Nous n’avons parlé ici que de Paris. Remarquons aussi que la bibliothèque Mazarine a rouvert, ainsi que celle des Arts décoratifs et la bibliothèque de la Fondation Custodia. Tout cela est très utile, mais ne remplace pas l’INHA. En province, les choses semblent manifestement assez aléatoires, ce qui est tout aussi incompréhensible. Compte tenu de la situation épidémique en France (et sous réserve bien entendu que celle-ci n’évolue pas vers une aggravation), rien ne s’opposerait à une réouverture complète des bibliothèques, en diminuant par deux les jauges, en laissant là où cela est prévu le libre accès, et en recrutant les étudiants nécessaires pour les faire fonctionner, comme cela est le cas tous les étés. Rappelons qu’une bibliothèque publique relève, comme son nom l’indique, d’un service public. On peut, par ailleurs, s’étonner qu’il soit possible de voyager pendant cinq heures en train à côté d’un inconnu (car la distanciation d’un mètre n’est plus en vigueur à la SNCF) et qu’il soit impossible d’installer un lecteur tous les deux sièges dans une bibliothèque. Tout cela est incohérent, comme beaucoup de choses qui touchent à la gestion de cette crise.

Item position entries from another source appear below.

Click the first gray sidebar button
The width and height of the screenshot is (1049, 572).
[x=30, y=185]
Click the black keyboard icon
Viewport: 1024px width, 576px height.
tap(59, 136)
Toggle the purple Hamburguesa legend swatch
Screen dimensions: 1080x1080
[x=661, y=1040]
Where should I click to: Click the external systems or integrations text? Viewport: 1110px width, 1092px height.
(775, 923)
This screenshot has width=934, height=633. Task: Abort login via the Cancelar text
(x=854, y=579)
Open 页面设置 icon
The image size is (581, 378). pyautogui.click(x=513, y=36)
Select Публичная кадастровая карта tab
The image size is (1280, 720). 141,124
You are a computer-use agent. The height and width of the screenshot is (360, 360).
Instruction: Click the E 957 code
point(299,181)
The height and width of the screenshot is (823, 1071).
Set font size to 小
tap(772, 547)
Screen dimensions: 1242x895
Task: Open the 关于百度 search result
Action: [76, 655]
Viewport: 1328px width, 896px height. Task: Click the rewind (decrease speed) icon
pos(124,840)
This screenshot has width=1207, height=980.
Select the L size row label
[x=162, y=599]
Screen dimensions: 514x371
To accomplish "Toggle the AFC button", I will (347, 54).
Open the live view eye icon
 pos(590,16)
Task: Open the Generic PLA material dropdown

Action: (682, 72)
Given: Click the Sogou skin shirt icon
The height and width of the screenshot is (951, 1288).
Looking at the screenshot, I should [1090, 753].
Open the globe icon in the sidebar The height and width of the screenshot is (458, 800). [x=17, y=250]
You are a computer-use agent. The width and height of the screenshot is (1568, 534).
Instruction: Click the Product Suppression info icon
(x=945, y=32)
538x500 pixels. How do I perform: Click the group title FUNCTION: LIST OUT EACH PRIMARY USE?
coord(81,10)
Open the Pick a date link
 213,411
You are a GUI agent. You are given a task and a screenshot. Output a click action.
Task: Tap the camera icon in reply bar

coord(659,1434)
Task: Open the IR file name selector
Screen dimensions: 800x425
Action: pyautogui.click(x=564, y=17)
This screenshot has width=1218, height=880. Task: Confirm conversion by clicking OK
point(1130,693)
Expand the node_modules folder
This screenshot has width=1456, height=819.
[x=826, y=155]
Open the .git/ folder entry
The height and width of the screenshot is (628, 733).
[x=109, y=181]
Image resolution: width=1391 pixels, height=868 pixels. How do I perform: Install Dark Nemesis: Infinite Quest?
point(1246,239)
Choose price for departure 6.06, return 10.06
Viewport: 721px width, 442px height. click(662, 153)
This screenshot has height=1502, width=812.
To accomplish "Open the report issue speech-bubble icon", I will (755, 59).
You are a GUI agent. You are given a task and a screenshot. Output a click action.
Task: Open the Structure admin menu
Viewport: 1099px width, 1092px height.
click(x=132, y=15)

Pour soutenir nos combats patrimoniaux
Didier Rykner

Notes

[1Bien entendu, il n’y a pas que les historiens de l’art qui sont dans cette situation. Mais nous nous penchons ici évidemment sur ce qui est au cœur de notre sujet.

[2La bibliothèque de l’INHA n’est sans doute pas une bibliothèque « territoriale », ce qui ne change rien aux conditions sanitaires applicables à l’une ou à l’autre.